Your task
Transcribe each line of the material exactly as it stands.

Information supplied
+ + + +
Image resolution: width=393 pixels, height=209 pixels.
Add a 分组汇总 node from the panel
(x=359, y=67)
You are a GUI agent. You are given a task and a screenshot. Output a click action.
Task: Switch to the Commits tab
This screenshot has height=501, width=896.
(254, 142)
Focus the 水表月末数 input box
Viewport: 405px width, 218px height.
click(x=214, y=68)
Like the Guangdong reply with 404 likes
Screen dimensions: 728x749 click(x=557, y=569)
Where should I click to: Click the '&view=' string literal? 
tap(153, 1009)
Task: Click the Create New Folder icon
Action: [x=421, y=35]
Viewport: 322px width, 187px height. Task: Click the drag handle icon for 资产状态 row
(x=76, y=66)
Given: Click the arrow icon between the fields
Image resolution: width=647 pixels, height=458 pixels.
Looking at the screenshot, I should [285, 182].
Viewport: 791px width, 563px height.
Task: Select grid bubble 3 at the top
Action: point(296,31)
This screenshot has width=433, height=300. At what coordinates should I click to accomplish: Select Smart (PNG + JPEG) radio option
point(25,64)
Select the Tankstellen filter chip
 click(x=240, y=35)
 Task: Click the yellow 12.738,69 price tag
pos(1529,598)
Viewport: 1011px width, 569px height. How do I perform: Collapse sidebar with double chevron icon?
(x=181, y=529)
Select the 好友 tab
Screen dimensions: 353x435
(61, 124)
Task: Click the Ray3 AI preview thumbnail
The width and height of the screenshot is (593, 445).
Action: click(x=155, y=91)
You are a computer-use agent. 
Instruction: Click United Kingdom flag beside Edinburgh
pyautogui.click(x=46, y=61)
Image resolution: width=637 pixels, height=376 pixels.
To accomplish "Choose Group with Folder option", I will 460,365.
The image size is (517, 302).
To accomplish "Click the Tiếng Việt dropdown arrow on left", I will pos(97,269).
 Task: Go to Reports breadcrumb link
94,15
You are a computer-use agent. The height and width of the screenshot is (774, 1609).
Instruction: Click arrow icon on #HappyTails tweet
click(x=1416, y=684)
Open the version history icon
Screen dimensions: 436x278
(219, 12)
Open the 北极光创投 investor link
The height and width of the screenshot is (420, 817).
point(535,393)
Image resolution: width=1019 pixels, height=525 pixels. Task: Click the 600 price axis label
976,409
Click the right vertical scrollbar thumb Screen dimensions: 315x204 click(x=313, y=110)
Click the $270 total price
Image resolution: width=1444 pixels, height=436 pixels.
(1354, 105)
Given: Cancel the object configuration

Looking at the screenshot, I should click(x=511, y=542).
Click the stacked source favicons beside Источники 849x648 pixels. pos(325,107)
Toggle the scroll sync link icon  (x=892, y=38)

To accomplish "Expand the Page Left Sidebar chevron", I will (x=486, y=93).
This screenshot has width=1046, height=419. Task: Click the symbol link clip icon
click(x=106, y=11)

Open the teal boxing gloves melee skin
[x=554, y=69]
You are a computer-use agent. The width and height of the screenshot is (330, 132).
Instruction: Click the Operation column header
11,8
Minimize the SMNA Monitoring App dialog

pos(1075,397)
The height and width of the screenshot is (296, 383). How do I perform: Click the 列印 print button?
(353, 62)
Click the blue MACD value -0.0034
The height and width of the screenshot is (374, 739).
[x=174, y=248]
+ + + +
Exercise result
Image resolution: width=393 pixels, height=209 pixels.
Add a 分组汇总 node from the panel
(x=359, y=67)
You are a GUI agent. You are given a task and a screenshot. Output a click action.
Task: Switch to the Commits tab
This screenshot has height=501, width=896.
(254, 142)
Focus the 水表月末数 input box
Viewport: 405px width, 218px height.
click(x=214, y=68)
Like the Guangdong reply with 404 likes
Screen dimensions: 728x749 click(x=557, y=569)
Where should I click to: Click the '&view=' string literal? 
tap(153, 1009)
Task: Click the Create New Folder icon
Action: [x=421, y=35]
Viewport: 322px width, 187px height. Task: Click the drag handle icon for 资产状态 row
(x=76, y=66)
Given: Click the arrow icon between the fields
Image resolution: width=647 pixels, height=458 pixels.
Looking at the screenshot, I should [285, 182].
Viewport: 791px width, 563px height.
Task: Select grid bubble 3 at the top
Action: point(296,31)
This screenshot has width=433, height=300. At what coordinates should I click to accomplish: Select Smart (PNG + JPEG) radio option
point(25,64)
Select the Tankstellen filter chip
 click(x=240, y=35)
 Task: Click the yellow 12.738,69 price tag
pos(1529,598)
Viewport: 1011px width, 569px height. How do I perform: Collapse sidebar with double chevron icon?
(x=181, y=529)
Select the 好友 tab
Screen dimensions: 353x435
(61, 124)
Task: Click the Ray3 AI preview thumbnail
The width and height of the screenshot is (593, 445).
Action: click(x=155, y=91)
You are a computer-use agent. 
Instruction: Click United Kingdom flag beside Edinburgh
pyautogui.click(x=46, y=61)
Image resolution: width=637 pixels, height=376 pixels.
To accomplish "Choose Group with Folder option", I will 460,365.
The image size is (517, 302).
To accomplish "Click the Tiếng Việt dropdown arrow on left", I will pos(97,269).
 Task: Go to Reports breadcrumb link
94,15
You are a computer-use agent. The height and width of the screenshot is (774, 1609).
Instruction: Click arrow icon on #HappyTails tweet
click(x=1416, y=684)
Open the version history icon
Screen dimensions: 436x278
(219, 12)
Open the 北极光创投 investor link
The height and width of the screenshot is (420, 817).
point(535,393)
Image resolution: width=1019 pixels, height=525 pixels. Task: Click the 600 price axis label
976,409
Click the right vertical scrollbar thumb Screen dimensions: 315x204 click(x=313, y=110)
Click the $270 total price
Image resolution: width=1444 pixels, height=436 pixels.
(1354, 105)
Given: Cancel the object configuration

Looking at the screenshot, I should click(x=511, y=542).
Click the stacked source favicons beside Источники 849x648 pixels. pos(325,107)
Toggle the scroll sync link icon  (x=892, y=38)

To accomplish "Expand the Page Left Sidebar chevron", I will (x=486, y=93).
This screenshot has width=1046, height=419. Task: Click the symbol link clip icon
click(x=106, y=11)

Open the teal boxing gloves melee skin
[x=554, y=69]
You are a computer-use agent. The width and height of the screenshot is (330, 132).
Instruction: Click the Operation column header
11,8
Minimize the SMNA Monitoring App dialog

pos(1075,397)
The height and width of the screenshot is (296, 383). How do I perform: Click the 列印 print button?
(353, 62)
Click the blue MACD value -0.0034
The height and width of the screenshot is (374, 739).
[x=174, y=248]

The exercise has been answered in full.